● Task: Set out the material as a numbered list, from its first line up to and including the line with "The width and". Skip blank lines and leave out the pictures.

● Supplied material:
::::

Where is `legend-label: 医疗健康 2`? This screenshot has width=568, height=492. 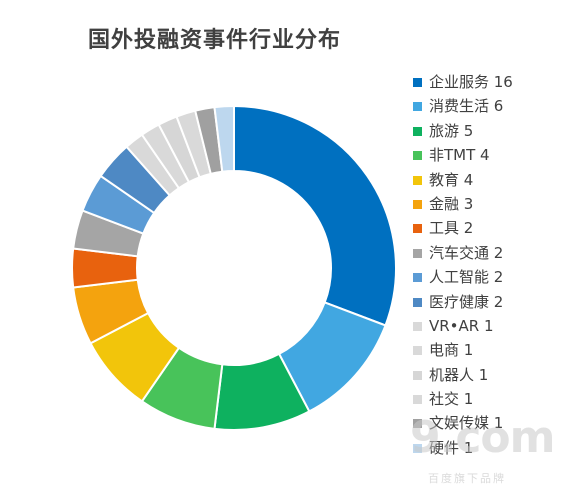
legend-label: 医疗健康 2 is located at coordinates (466, 302).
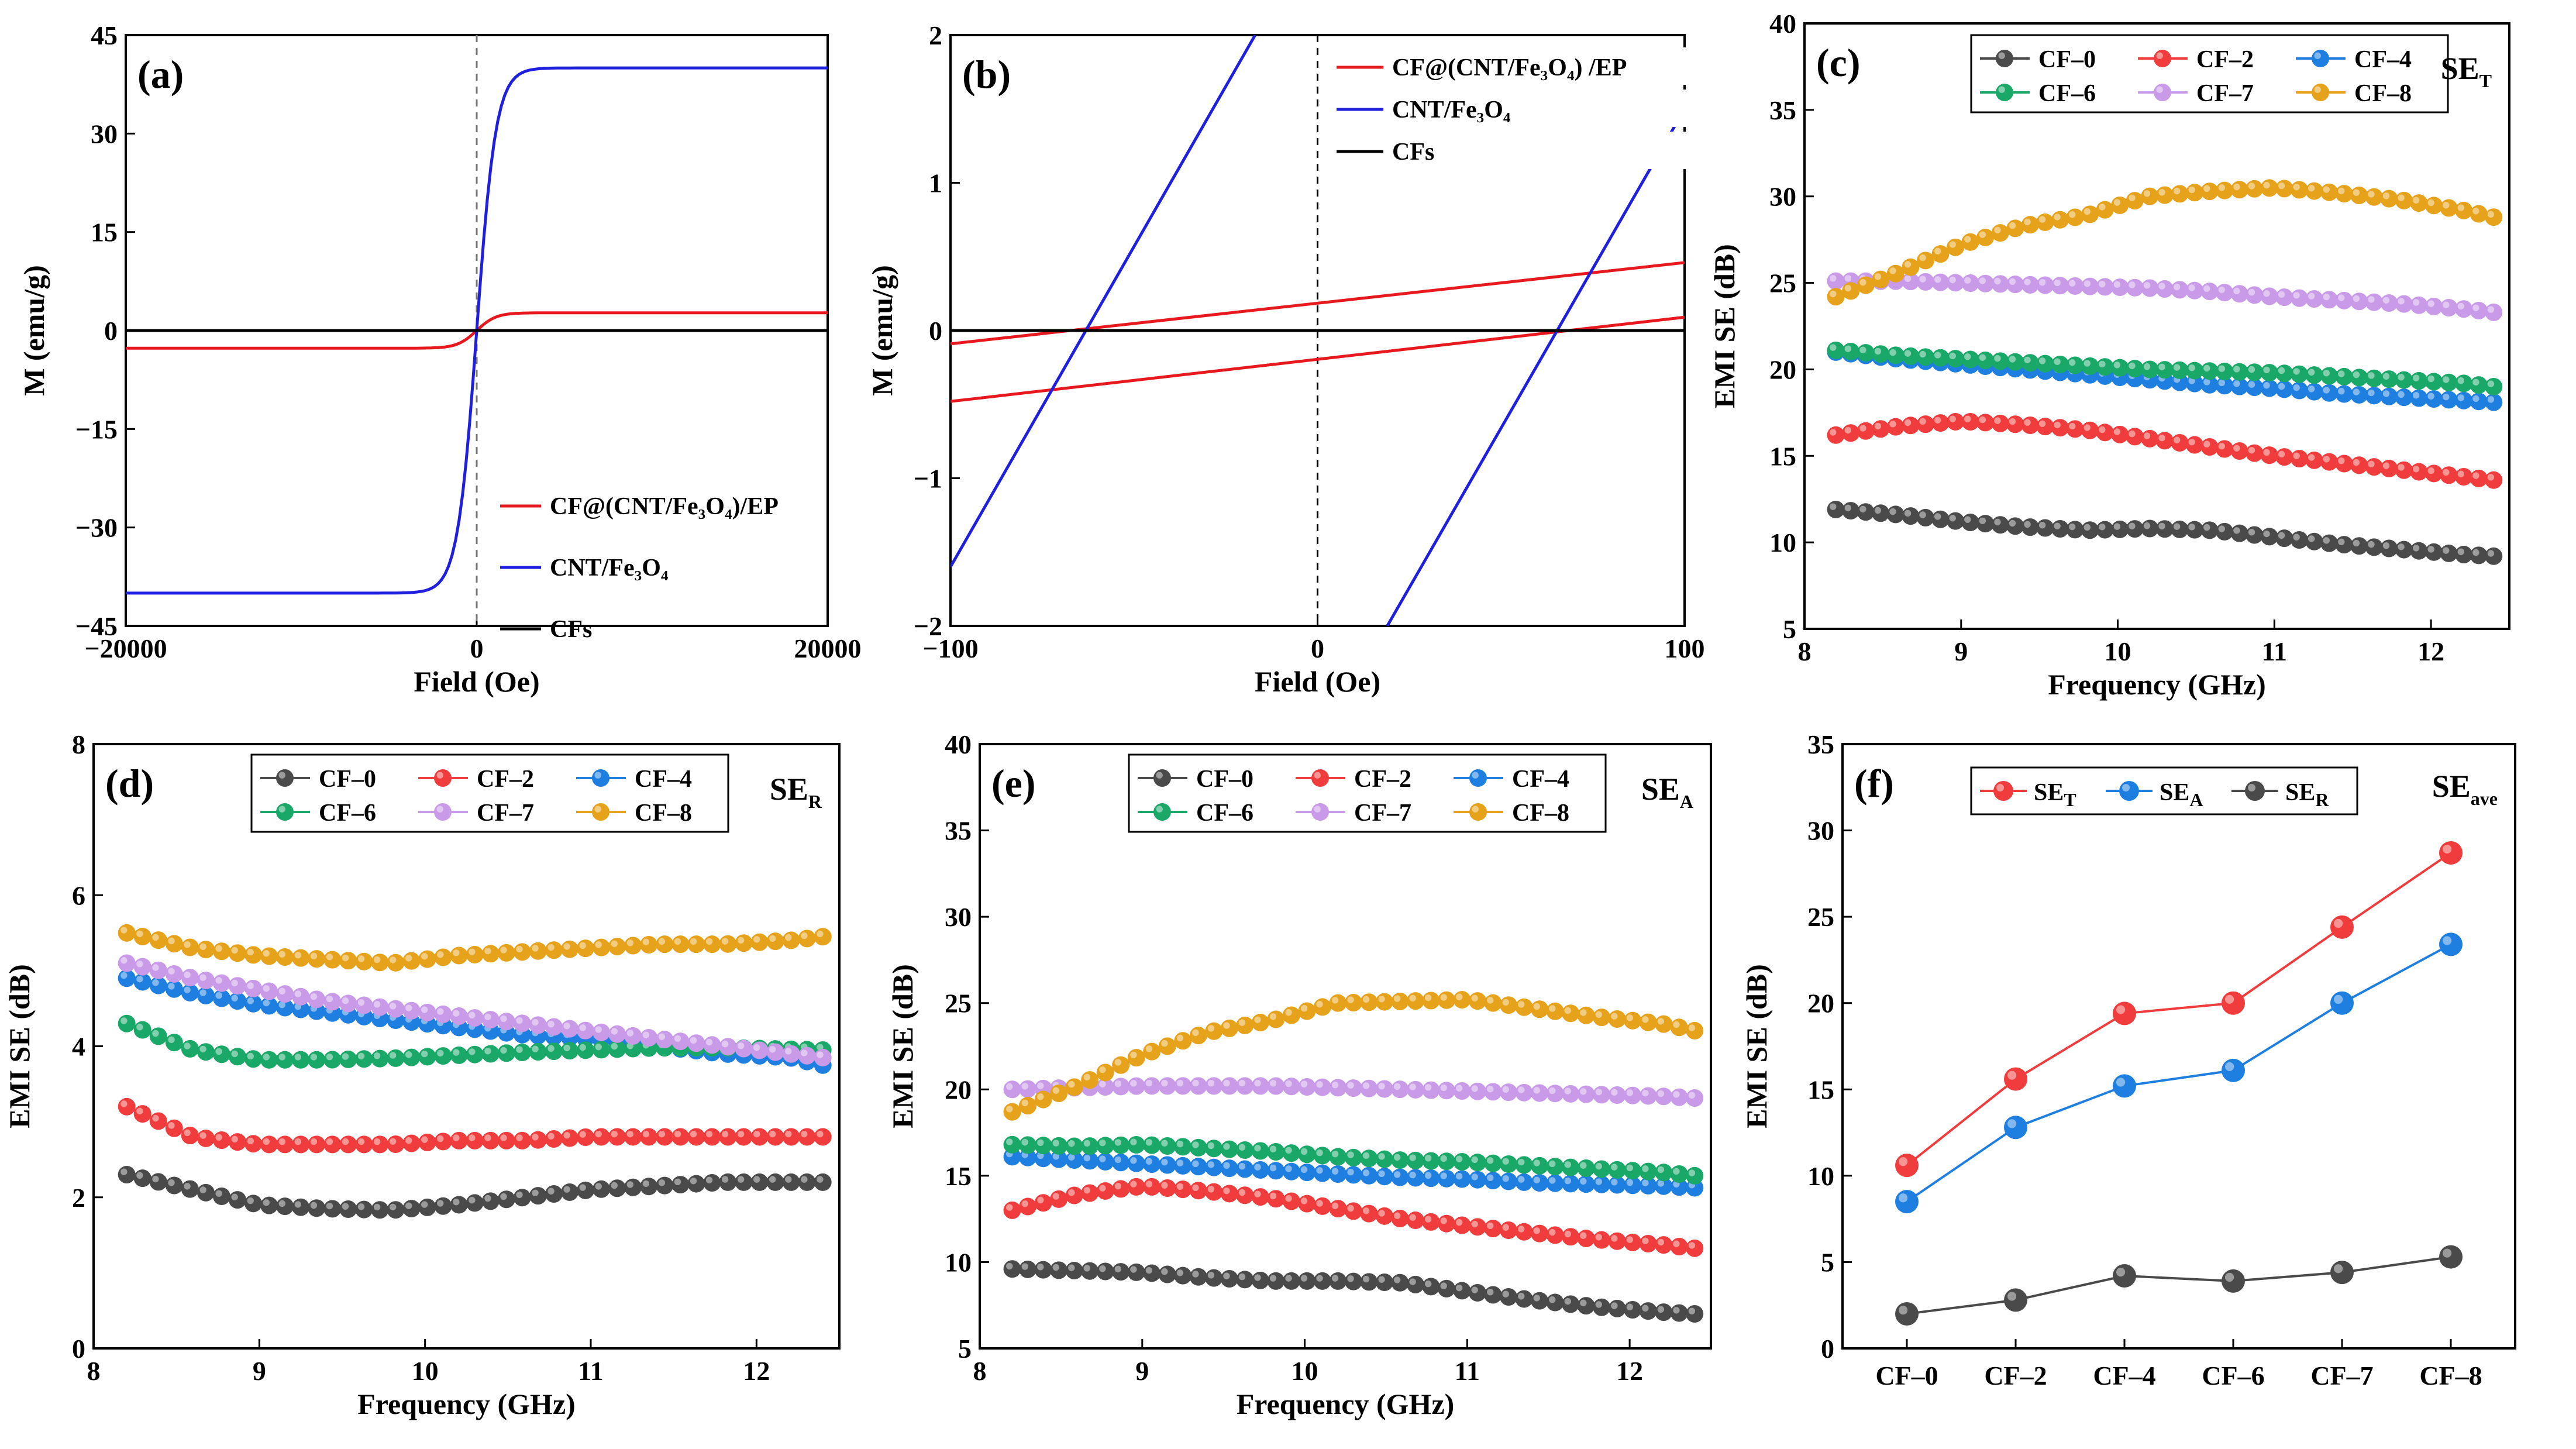 The width and height of the screenshot is (2576, 1449). Describe the element at coordinates (664, 780) in the screenshot. I see `legend-label: CF–4` at that location.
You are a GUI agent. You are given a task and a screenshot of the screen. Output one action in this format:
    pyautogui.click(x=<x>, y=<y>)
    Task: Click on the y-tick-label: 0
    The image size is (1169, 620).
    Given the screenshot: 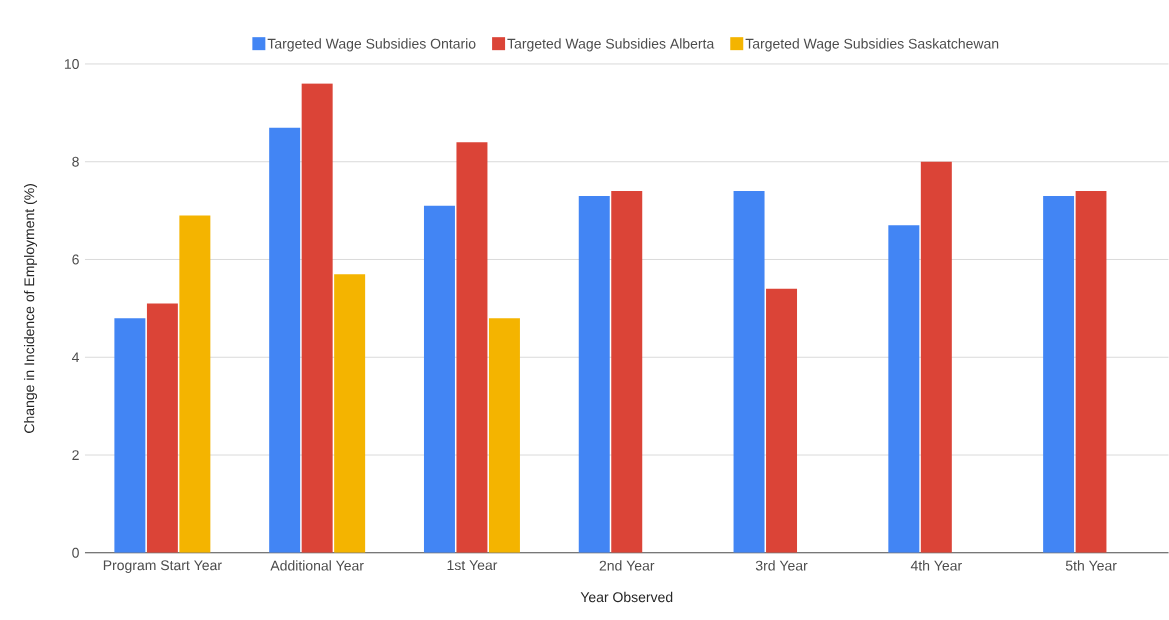 What is the action you would take?
    pyautogui.click(x=76, y=552)
    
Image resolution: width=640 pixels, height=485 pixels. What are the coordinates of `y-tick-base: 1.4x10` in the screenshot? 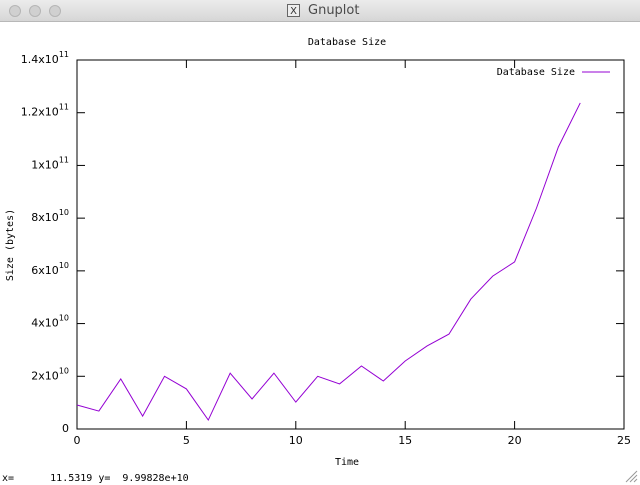 It's located at (40, 60).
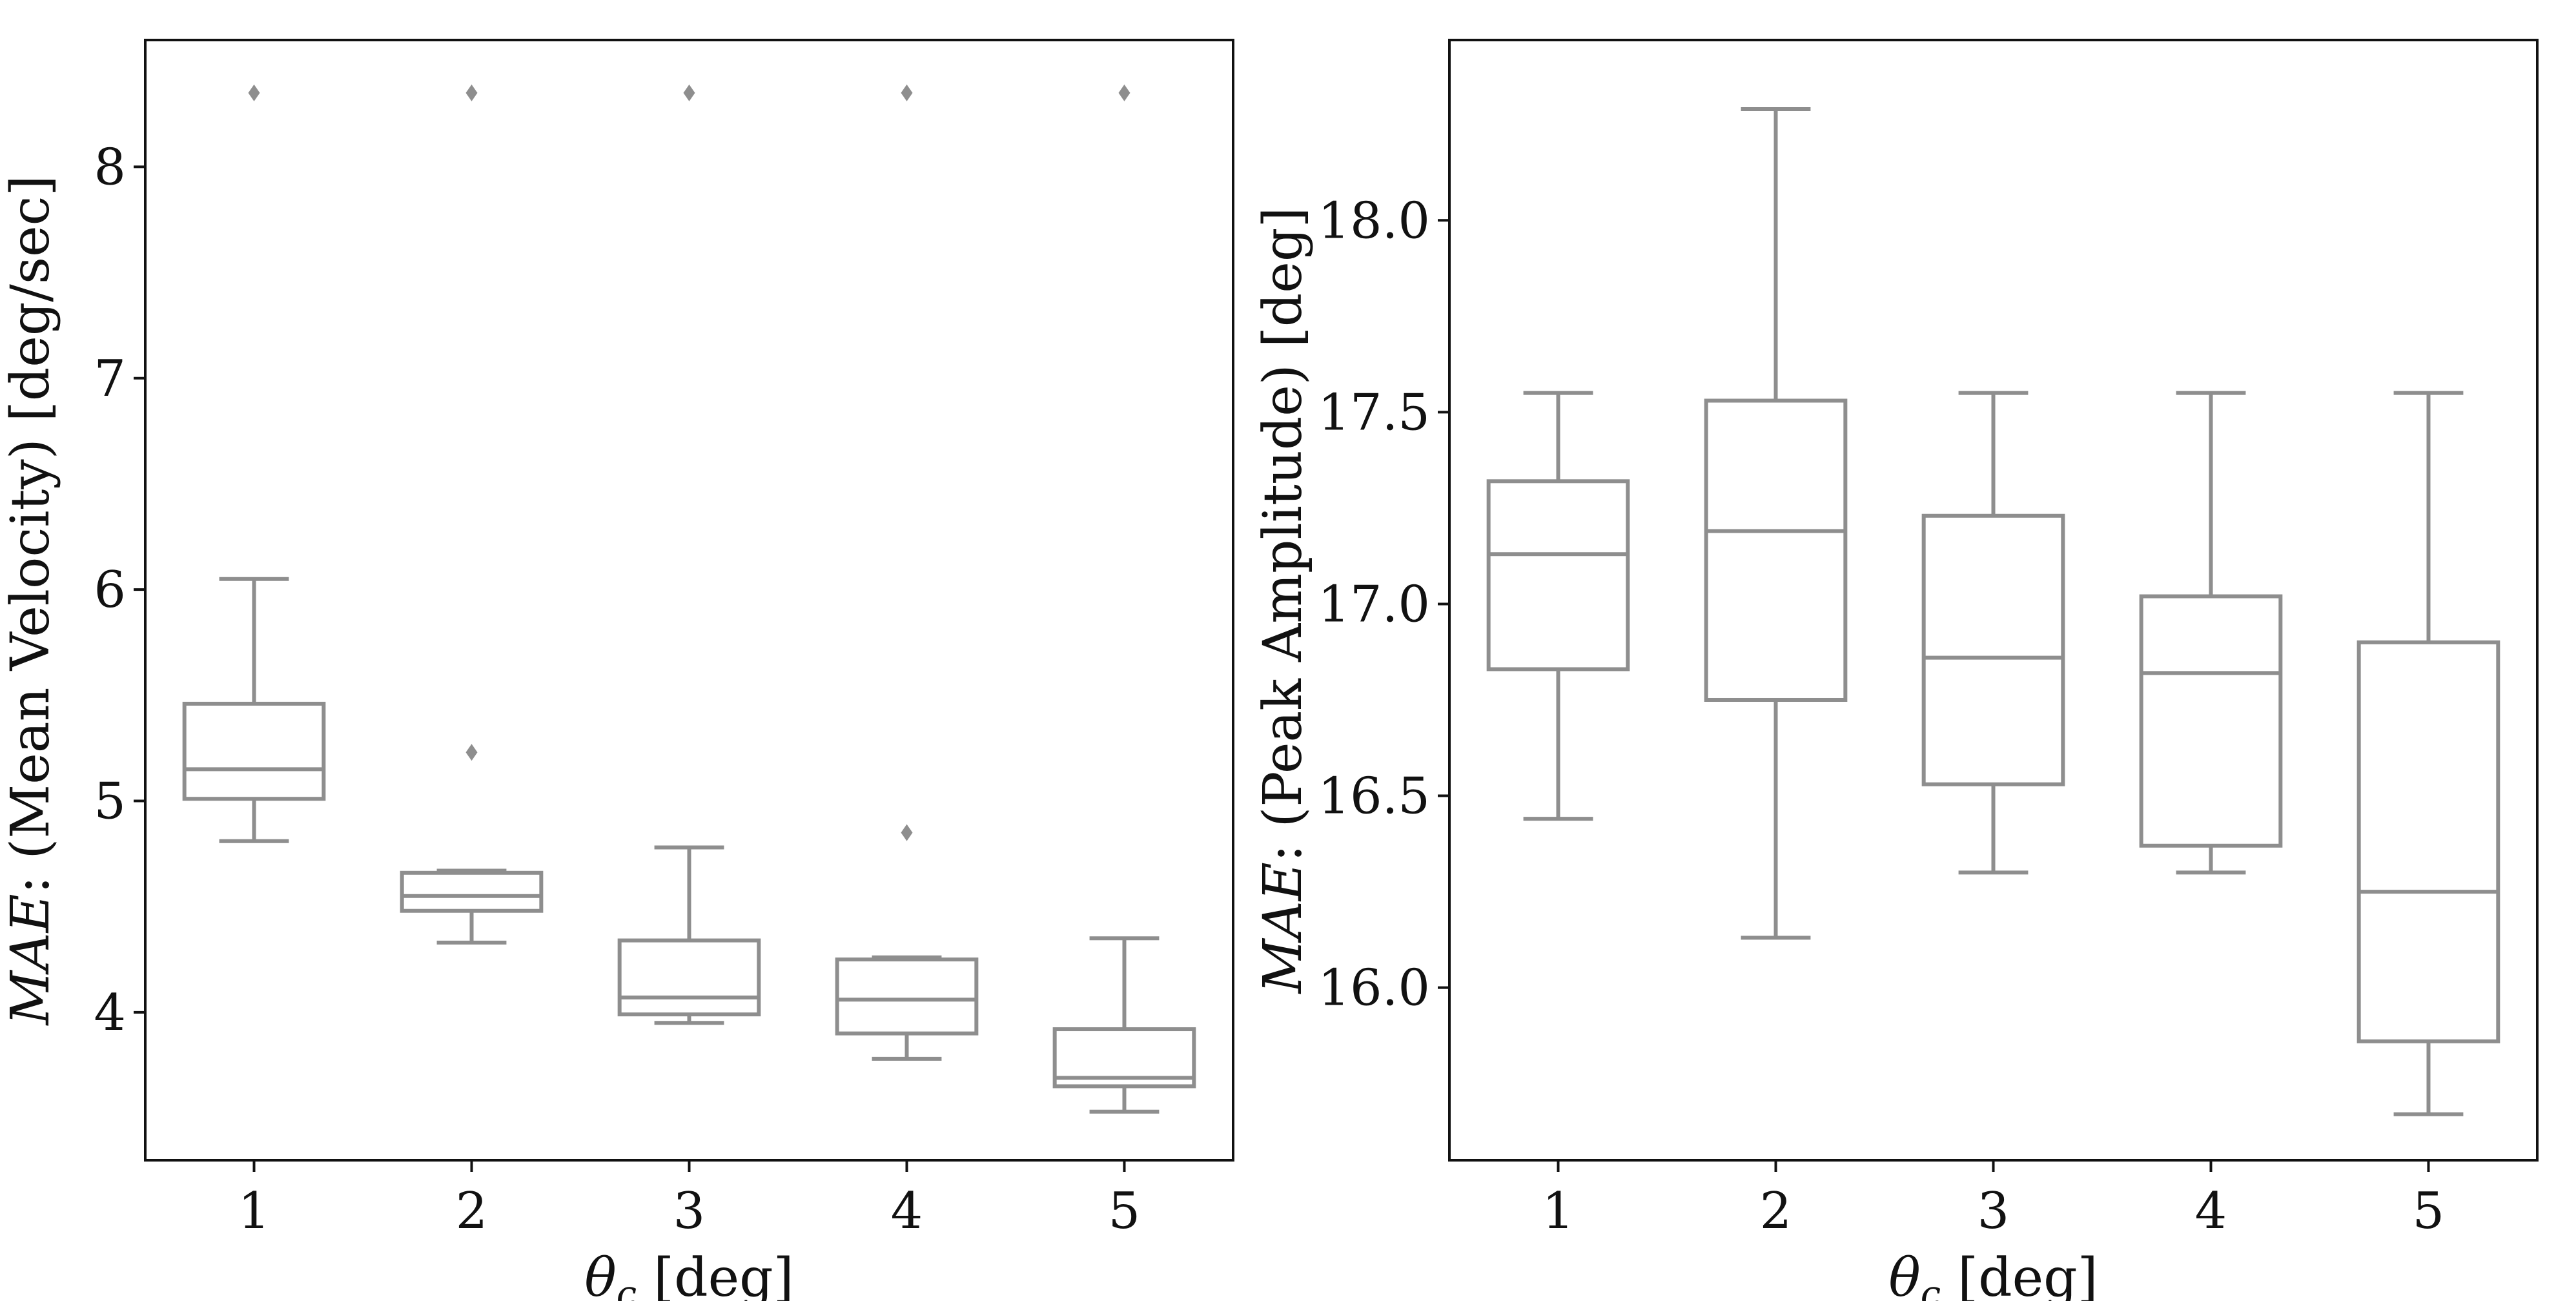  What do you see at coordinates (110, 167) in the screenshot?
I see `y-tick-label: 8` at bounding box center [110, 167].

::::

● Response for this exercise:
1. Where is `legend-label: 医疗健康 2`? This screenshot has width=568, height=492. 
2. legend-label: 医疗健康 2 is located at coordinates (466, 302).
3.  The width and height of the screenshot is (2576, 1449). Describe the element at coordinates (664, 780) in the screenshot. I see `legend-label: CF–4` at that location.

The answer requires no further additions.